JEMBER, Suarapaginews.com – Suasana demokrasi yang hangat dan beradab menyelimuti halaman Kantor Bupati Jember. Bupati Jember, Muhammad Fawait (Gus Fawait), duduk bersama mahasiswa, tokoh tani, serta elemen masyarakat yang datang menyampaikan aspirasi secara langsung, terbuka, dan tertib, Sabtu (19/9/2026)
Gus Fawait memberikan apresiasi tinggi atas cara penyampaian aspirasi yang dilakukan warga. Menurutnya, sikap elegan, tertib, dan kondusif yang ditunjukkan mahasiswa dan masyarakat adalah cerminan ruang demokrasi yang sehat dan patut dijaga bersama.
“Saya mengapresiasi sikap teman-teman mahasiswa dan masyarakat yang menyampaikan aspirasi dengan cara yang elegan, tertib, dan kondusif. Inilah ruang demokrasi yang harus kita jaga bersama,” tegas Gus Fawait.

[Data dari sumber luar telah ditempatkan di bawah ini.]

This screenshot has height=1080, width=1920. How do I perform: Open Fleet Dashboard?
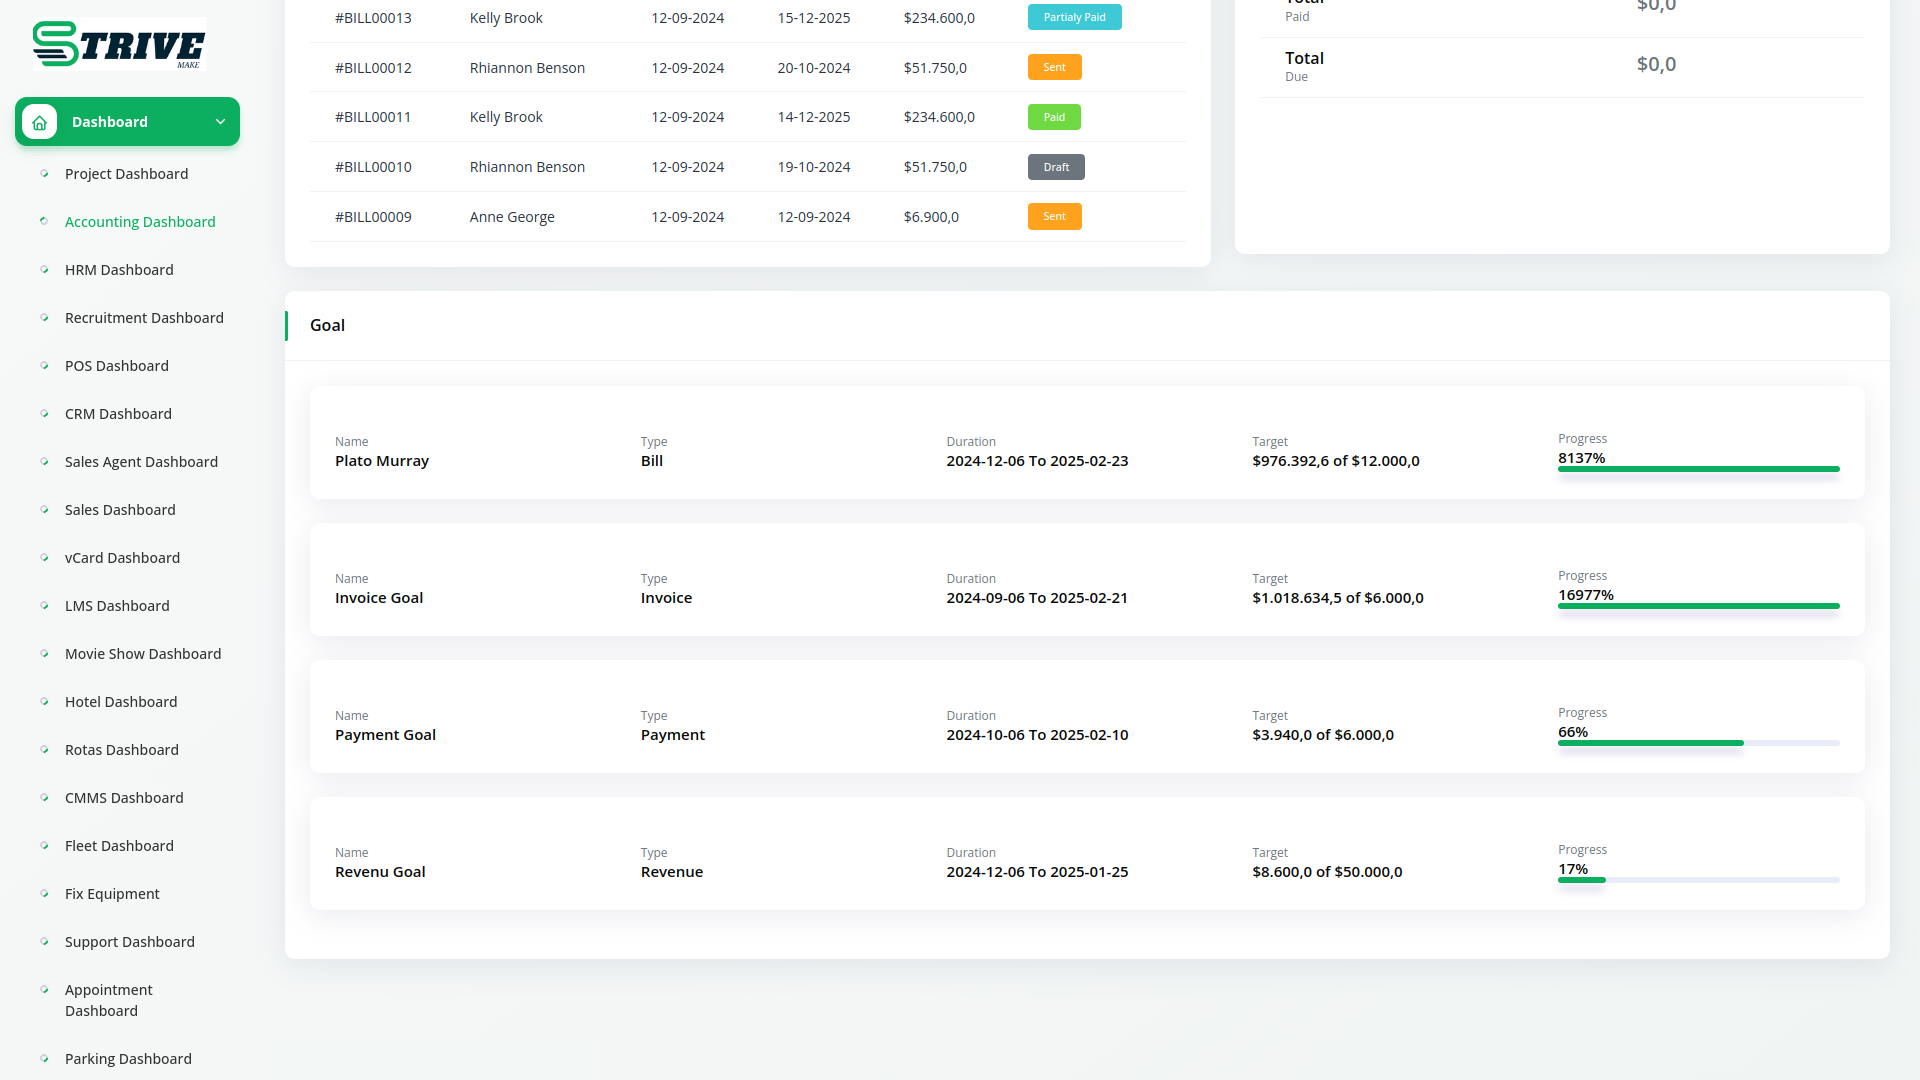pyautogui.click(x=119, y=846)
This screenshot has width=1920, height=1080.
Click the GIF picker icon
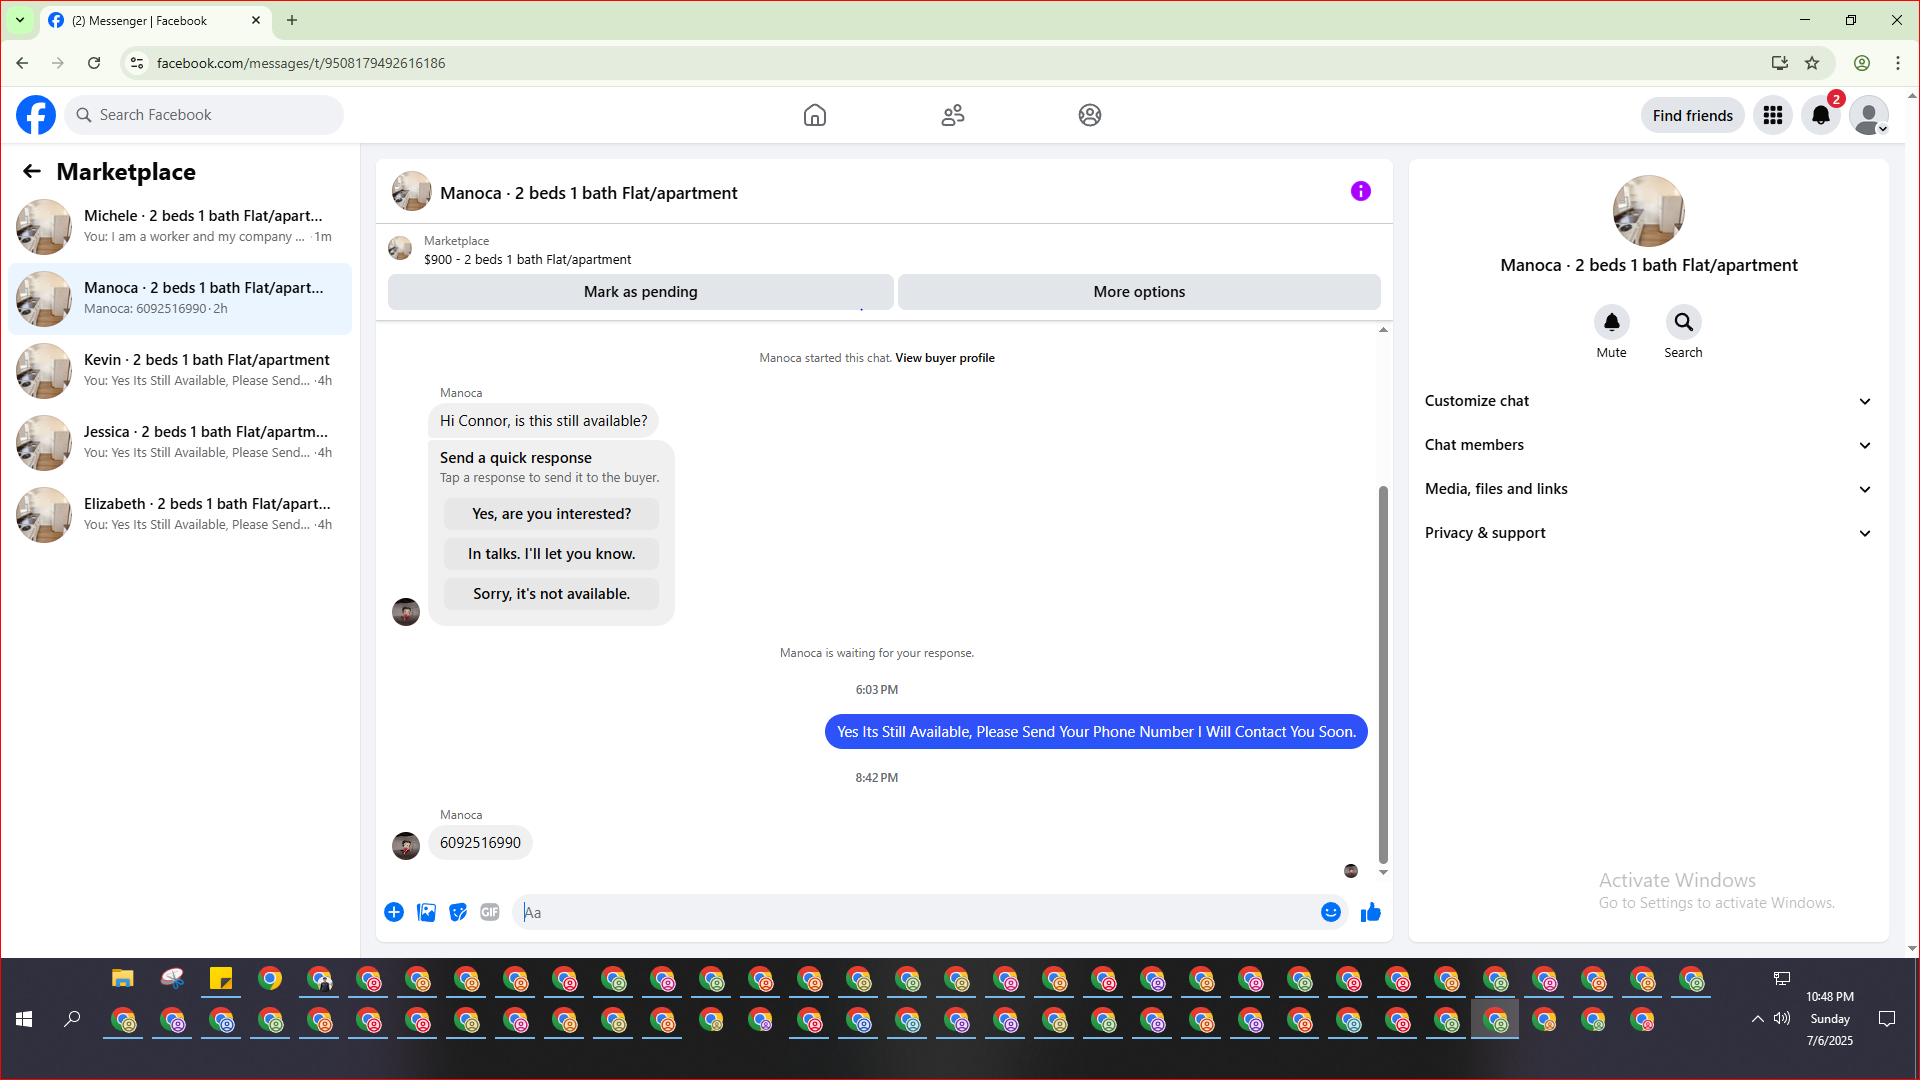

Bupati menegaskan tidak sekadar mendengar, melainkan memahami secara langsung keresahan sekaligus harapan yang disampaikan. Lebih penting lagi, aspirasi tersebut tidak akan berhenti di ruang pertemuan ini saja.
“Saya mendengar langsung apa yang menjadi keresahan dan harapan mereka. Aspirasi ini tidak berhenti di ruang dialog,” ujarnya.

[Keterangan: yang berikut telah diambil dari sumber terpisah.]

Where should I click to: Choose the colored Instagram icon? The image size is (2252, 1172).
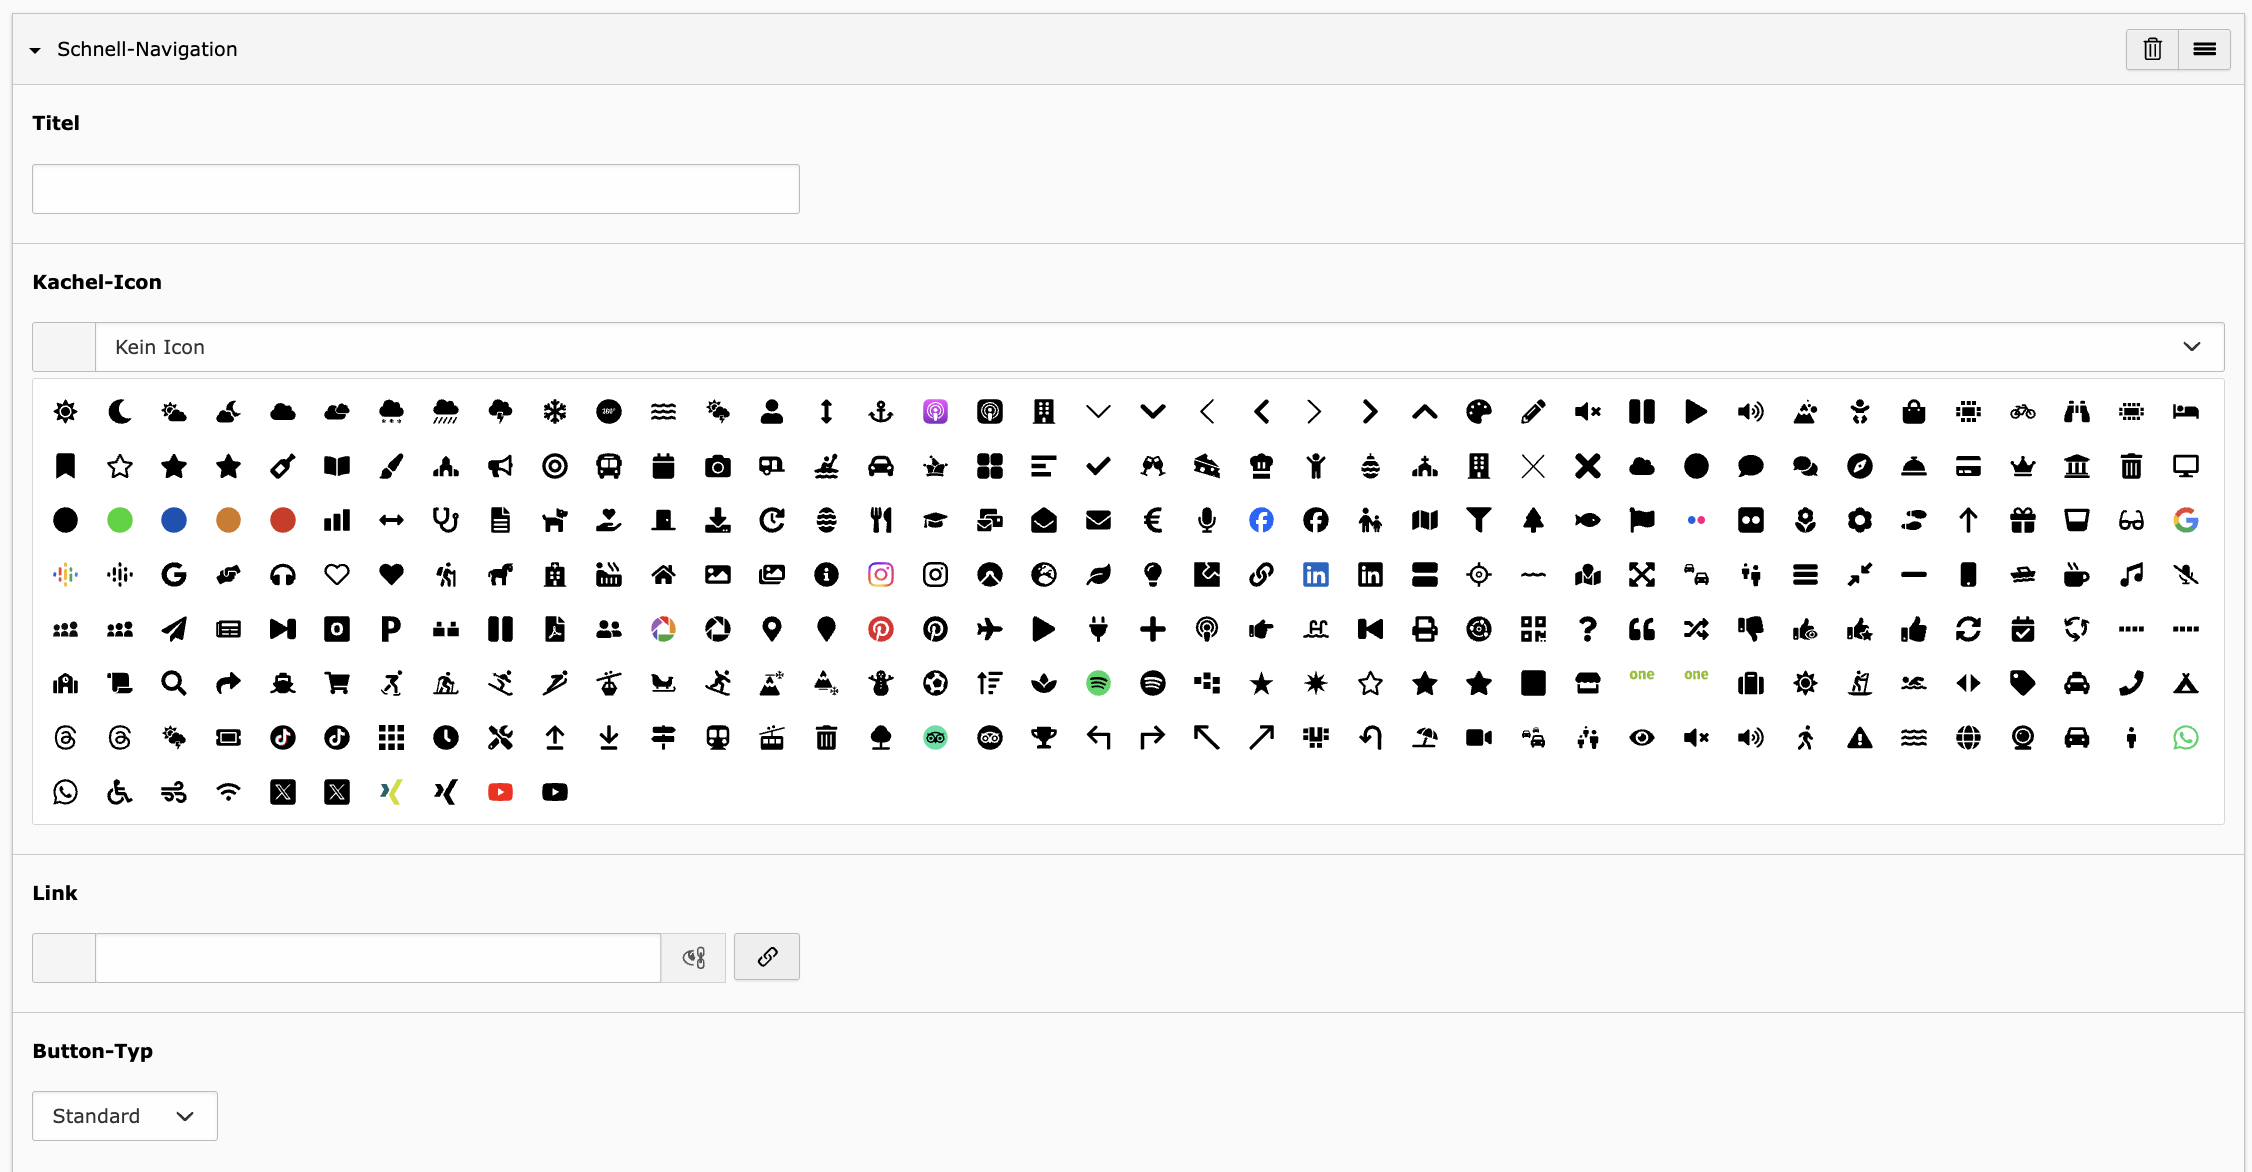880,574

Langkah nyata pun diputuskan: Pemerintah Kabupaten Jember akan membentuk tim khusus yang melibatkan jajaran Pemkab, tokoh tani, dan perwakilan mahasiswa untuk bersama-sama mengawal serta menyuarakan seluruh aspirasi kepada pihak terkait hingga mendapat penyelesaian.

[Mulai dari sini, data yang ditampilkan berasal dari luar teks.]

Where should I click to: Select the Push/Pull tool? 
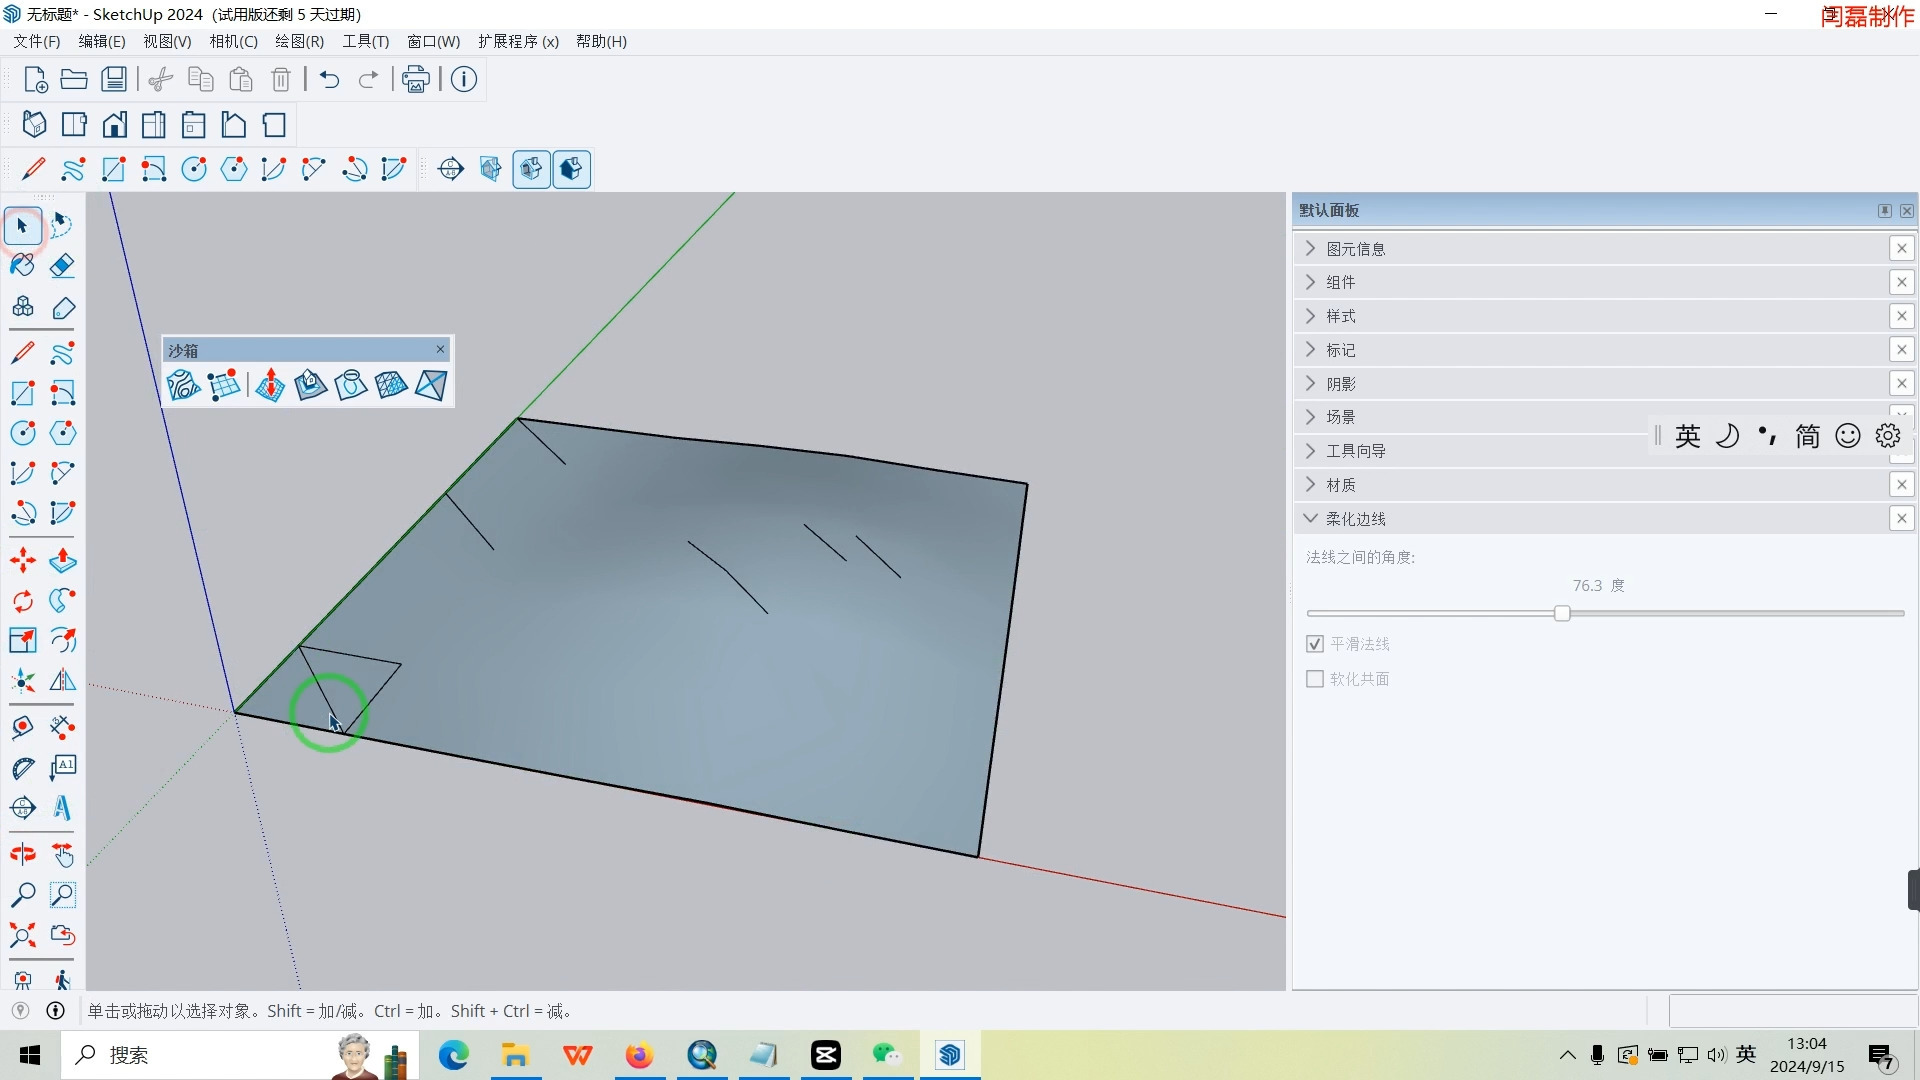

“Kami akan membentuk tim yang melibatkan jajaran Pemkab, tokoh tani, dan mahasiswa untuk bersama-sama mengawal serta menyuarakan aspirasi ini kepada pihak terkait,” ungkap Gus Fawait.
Di akhir pertemuan, Bupati mengingatkan bahwa perbedaan pandangan adalah hal yang wajar dalam berdemokrasi. Yang terpenting, semua pihak tetap duduk bersama, saling menghormati, dan berjalan beriringan demi mencari jalan terbaik bagi seluruh masyarakat Jember.
“Berbeda pendapat adalah hal biasa. Yang terpenting, kita tetap duduk bersama, saling menghormati, dan mencari jalan terbaik untuk masyarakat Jember,”pungkasnya.